Monday, November 19, 2012

ANOTHER REASON I'M GLAD TO NOT BE AN ASSHOLE CHEF ANYMORE

'My roommate Angel Eyes comes in with all these bags of groceries.

“Are you going to make the dressing for us Thanksgiving?” she asks.
“Sure, I’d be glad to!”
“How about the gravy? Will you make the giblet gravy too?”She asks.
“OK. I’ll go get a turkey to cook, and make the giblet gravy.”
“You don’t have to get a turkey. T-Bird is cooking the turkey at her house” she says.
“Well, then Teresa should be making the giblet gravy” says I.
Angel Eyes looks at me all baffled.
She blinks twice--*blinkblink*-- and says:
“WHY?”
“Well” I say “Because you need the drippings to make turkey giblet gravy. And also the giblets, which come with the turkey.”
I said it with all the kindness in the world, but it still comes out with an edge.
Angel Eyes reaches into one of her grocery bags and pulls out a couple pouches of Chicken Gravy mix.
“Can you maybe” --*blinkblink*-- use this to make the turkey giblet gravy?” she asks.
I can’t help it. I reach into one of her bags and pull out a can of sweet potatoes.
“I don’t know Angel Eyes. Do you think you can use these to make green bean casserole?”
God, I feel like such a prick.
I’m so glad I’m not a chef any more.

Anyway, Thanksgiving morning comes and T-Bird brings the cooked turkey over so I can make giblet gravy. She had called two days before to find out how long to cook it.
"You got a whole turkey, yes?" I ask.
"Yes, a whole turkey" she says "Should I have gotten just a breast?"
"No, you did good. The whole turkey will have the giblets and the neckbone. They are either in the carcass, or sometimes they put them in the neck flap, in a little paper bag. Just take them out of the bag before you cook the bird."
"OK"

So T-Bird brings in the turkey on thanksgiving morning. Its a beautiful golden brown.
I drain the stock and grease off the pan.
I look in the pan. No Giblets
I look in the carcass. No Giblets.
I open up the neck flap. No giblets.
Hmm.
"Hey T-Bird, where are the giblets for this turkey?"
"Oh, I got them right here."
She reaches into her purse and pulls out a baggie with the giblets in it.
They are just as raw as a live cow, giblet juice in the bottom of the bag.
I can hardly believe it.
So in my best Pepe Le Pew voice I say
"Hoh-hoh-ho! and what ees thees my sweets? A courtship gesture? The raw giblets are so nice. so HOT. We can make the love now, yes?"



4 comments:

Anonymous said...

Ha Ha that is great! Good retort!

soubriquet said...

Don't feel bad about it Steve, you're a skilled man, an expert, and you served your time learning an art, a science.

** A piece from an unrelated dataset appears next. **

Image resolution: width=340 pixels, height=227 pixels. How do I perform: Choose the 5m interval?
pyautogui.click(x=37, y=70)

It's like expecting a musician to perform with a kid's plastic guitar, asking a poet to write Wal-Mart greeting cards, sending a sailor to sea without charts, asking a chef to use factory-made sauces.

Just below this comment box, it says 'Please prove you're not a robot'.
And you're not a robot. Being treated as a kitchen imbecile, quite rightly triggered your snark.
She probably had no idea what she did wrong, and it's true that chefs are often assholes. But you know. Chefs earn their chrome-steel assholes, whereas most of us just come with the cheap factory item, ready fitted.

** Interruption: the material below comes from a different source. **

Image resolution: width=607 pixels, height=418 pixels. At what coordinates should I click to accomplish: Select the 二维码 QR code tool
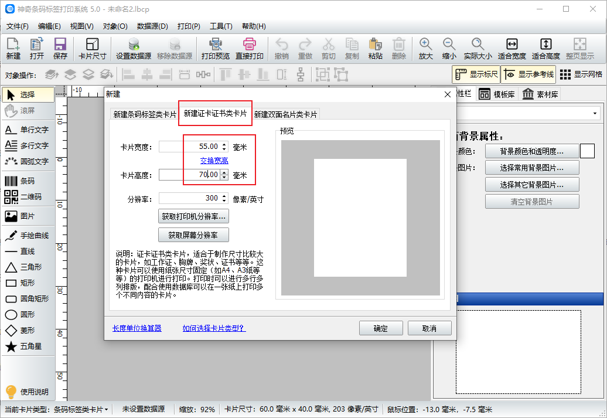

Have a happy thanksgiving, Steve.

flask said...

you don;t even have to be an expert to get this.

they might as well ask you to make gravy from toast.

i know poodles that know that.

bulletholes said...

I came home today and there are 3 cans of whip topping in the fridge. Sitting on top of the fridge is a 300 dollar professional model KitchenAid mixer that can make fresh whipped cream in about 2 minutes. My head wants to explode.